Material for this task: Begin

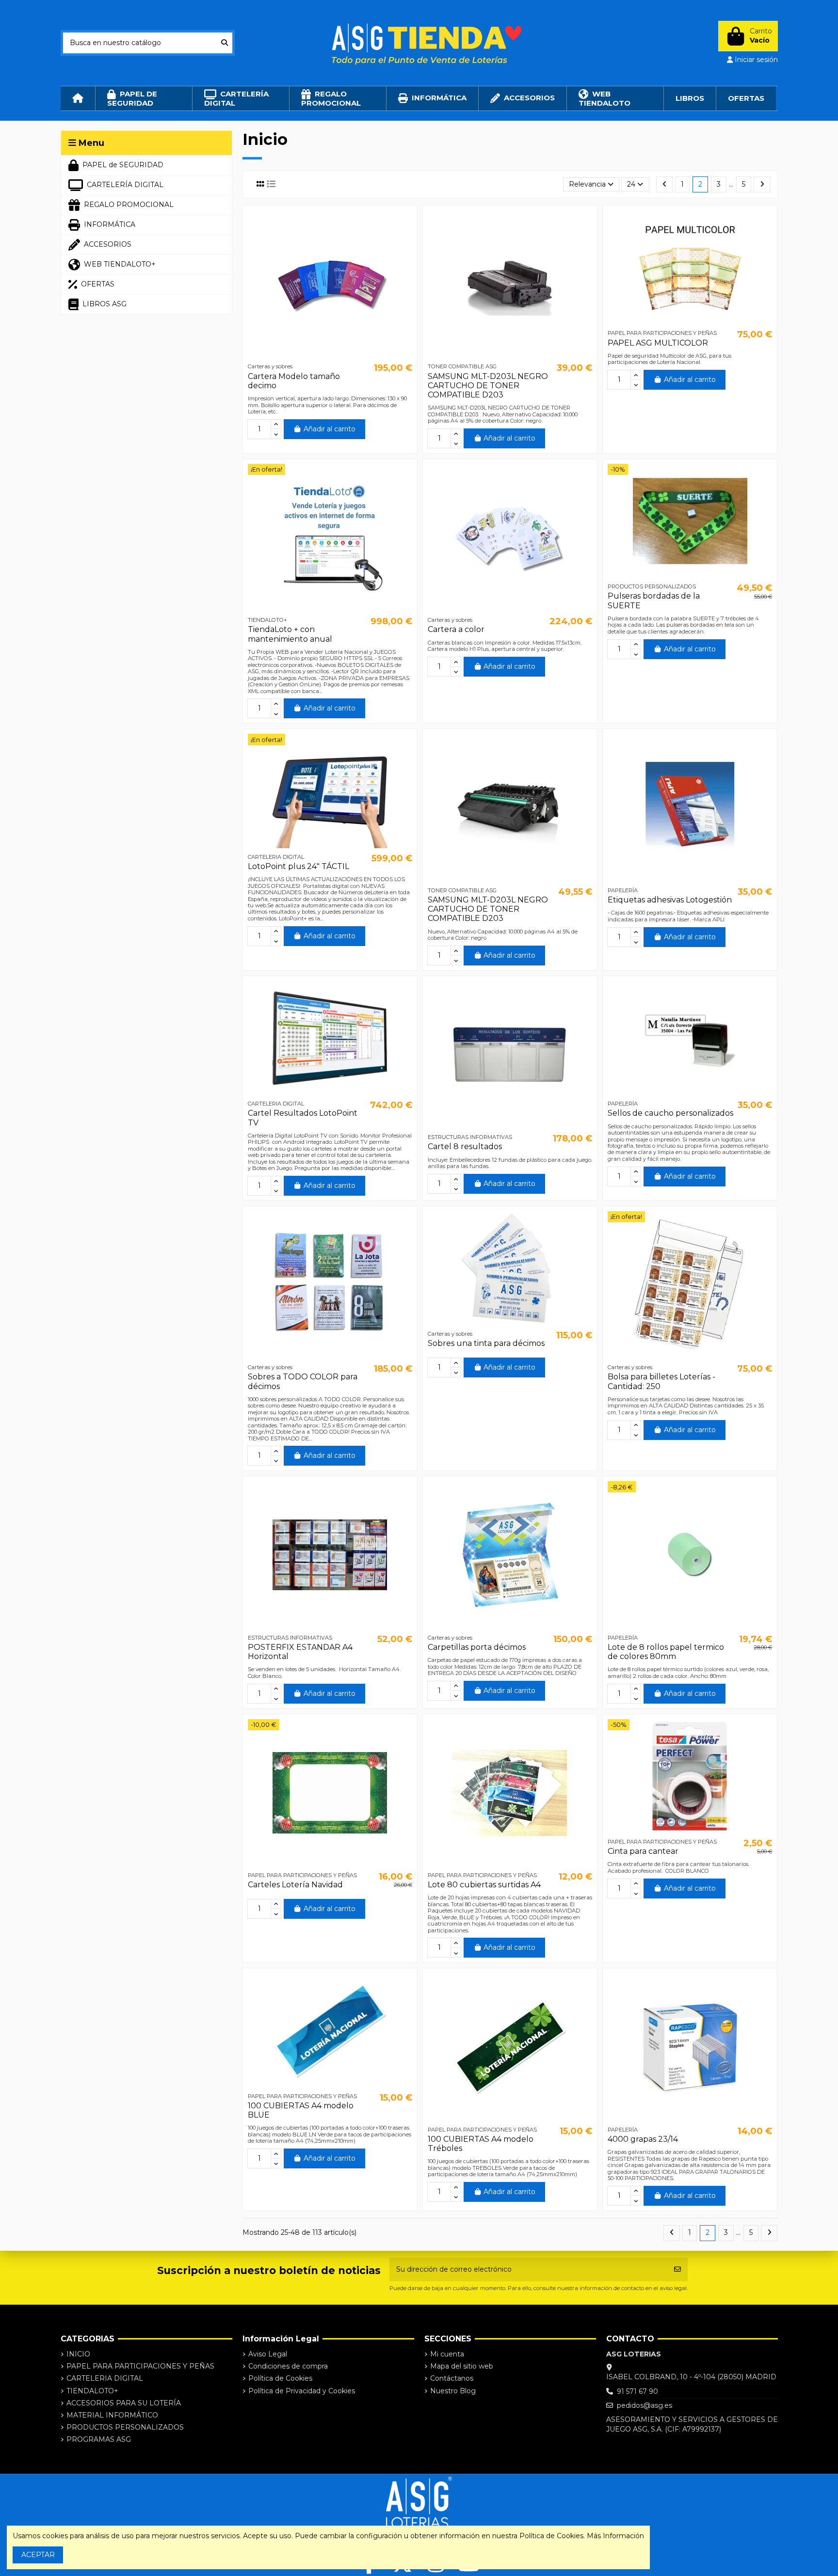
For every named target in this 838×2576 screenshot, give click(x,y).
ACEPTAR (38, 2554)
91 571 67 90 (637, 2391)
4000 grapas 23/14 (643, 2139)
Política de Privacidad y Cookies (301, 2390)
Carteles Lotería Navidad (295, 1884)
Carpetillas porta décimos (477, 1647)
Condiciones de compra (288, 2366)
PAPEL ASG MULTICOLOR (658, 343)
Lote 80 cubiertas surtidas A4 (484, 1884)
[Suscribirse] (677, 2269)
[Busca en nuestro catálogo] (224, 43)
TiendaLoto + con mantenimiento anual (290, 634)
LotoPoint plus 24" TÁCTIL (298, 866)
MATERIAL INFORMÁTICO (112, 2415)
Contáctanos (451, 2378)
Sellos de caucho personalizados (670, 1113)
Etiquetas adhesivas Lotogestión (670, 899)
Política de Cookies (280, 2378)
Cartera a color (456, 629)
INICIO (78, 2354)
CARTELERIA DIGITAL (104, 2378)
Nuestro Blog (453, 2390)
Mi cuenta (447, 2354)
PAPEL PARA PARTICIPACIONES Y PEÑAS (140, 2366)
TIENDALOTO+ (92, 2390)
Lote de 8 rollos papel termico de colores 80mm (666, 1652)
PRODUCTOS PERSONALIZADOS (125, 2427)
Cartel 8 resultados (465, 1146)
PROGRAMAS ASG (98, 2439)
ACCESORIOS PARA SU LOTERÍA (123, 2403)
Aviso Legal (267, 2354)
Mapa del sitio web (461, 2366)
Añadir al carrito (329, 429)
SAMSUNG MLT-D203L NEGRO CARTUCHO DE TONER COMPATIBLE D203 (488, 385)
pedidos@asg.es (644, 2405)
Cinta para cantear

Material for this task: End

Having found the line with "[Busca en nuestro catálogo] (224, 43)" in the listing above, transcribe it and every line after it to the end, exactly, with no additions.

[Busca en nuestro catálogo] (224, 43)
TiendaLoto + con mantenimiento anual (290, 634)
LotoPoint plus 24" TÁCTIL (298, 866)
MATERIAL INFORMÁTICO (112, 2415)
Contáctanos (451, 2378)
Sellos de caucho personalizados (670, 1113)
Etiquetas adhesivas Lotogestión (670, 899)
Política de Cookies (280, 2378)
Cartera a color (456, 629)
INICIO (78, 2354)
CARTELERIA DIGITAL (104, 2378)
Nuestro Blog (453, 2390)
Mi cuenta (447, 2354)
PAPEL PARA PARTICIPACIONES Y PEÑAS (140, 2366)
TIENDALOTO+ (92, 2390)
Lote de 8 rollos papel termico de colores 80mm (666, 1652)
PRODUCTOS PERSONALIZADOS (125, 2427)
Cartel 8 resultados (465, 1146)
PROGRAMAS ASG (98, 2439)
ACCESORIOS PARA SU LOTERÍA (123, 2403)
Aviso Legal (267, 2354)
Mapa del sitio web (461, 2366)
Añadir al carrito (329, 429)
SAMSUNG MLT-D203L NEGRO CARTUCHO DE TONER COMPATIBLE D203 (488, 385)
pedidos@asg.es (644, 2405)
Cinta para cantear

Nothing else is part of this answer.